TASK INSTRUCTIONS: Report every line of the items below that contains the string "Open". Treat uppercase and lowercase letters as different.

INFORMATION PROVIDED:
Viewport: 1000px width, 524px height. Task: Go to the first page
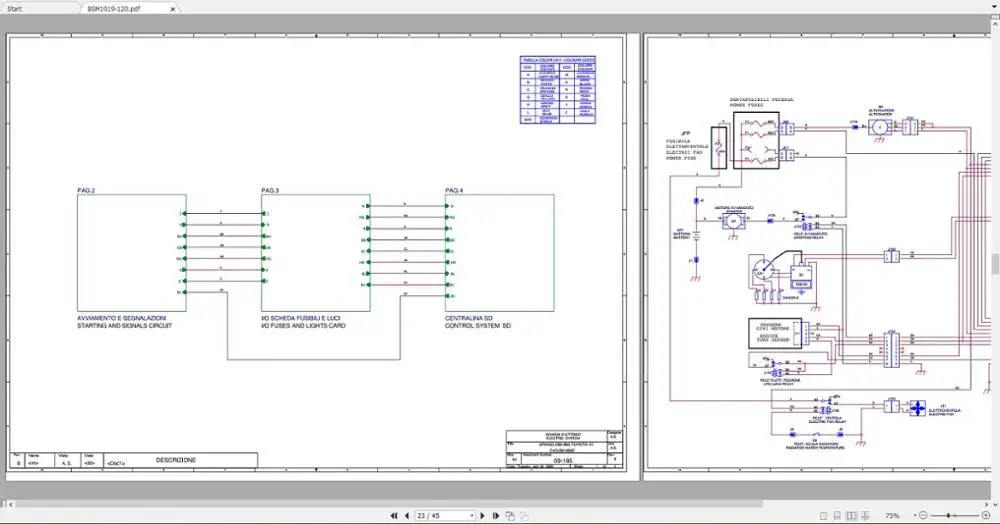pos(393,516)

* * *

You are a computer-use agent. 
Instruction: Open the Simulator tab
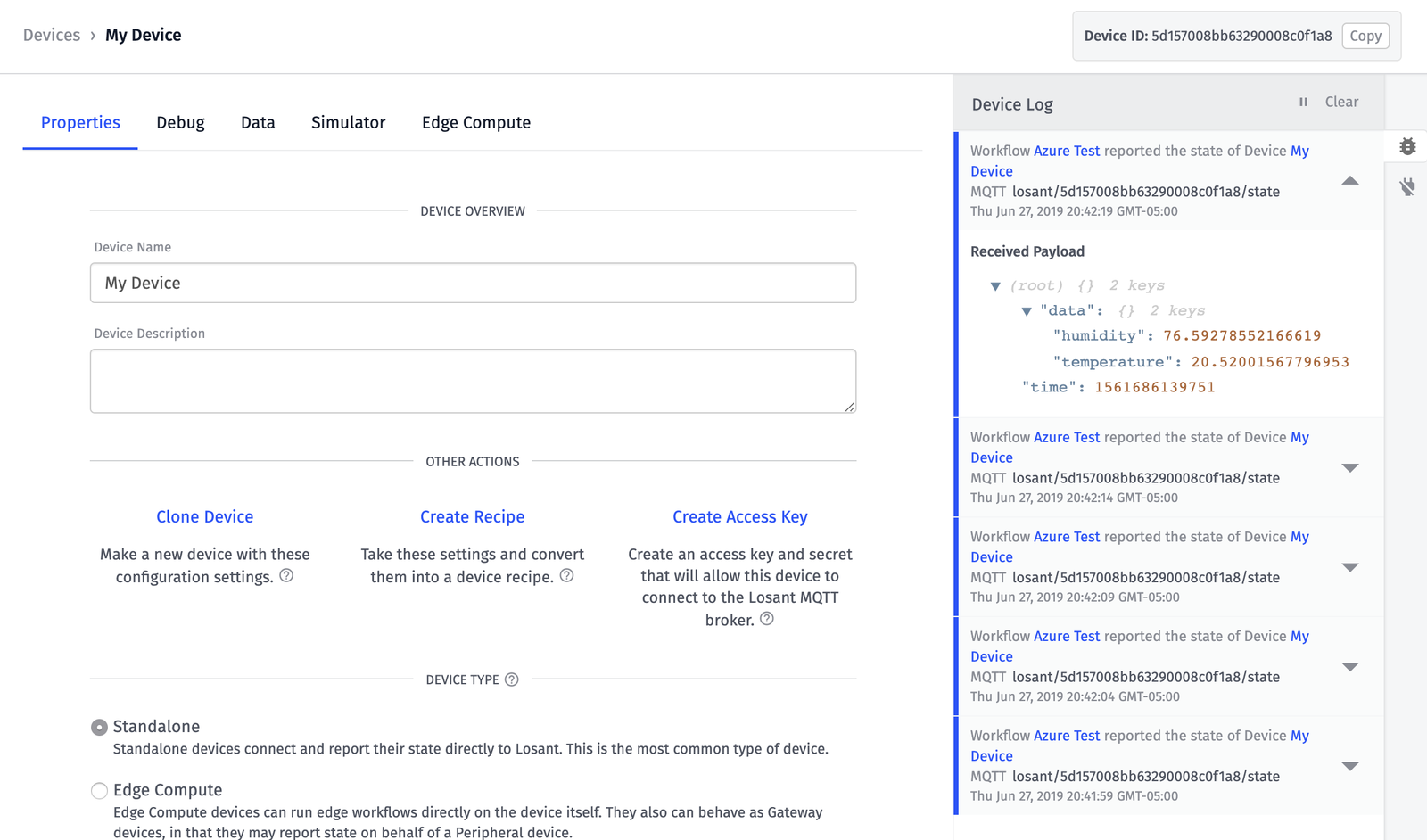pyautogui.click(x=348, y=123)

COMPLETE RESPONSE:
Instruction: Open the Simulator tab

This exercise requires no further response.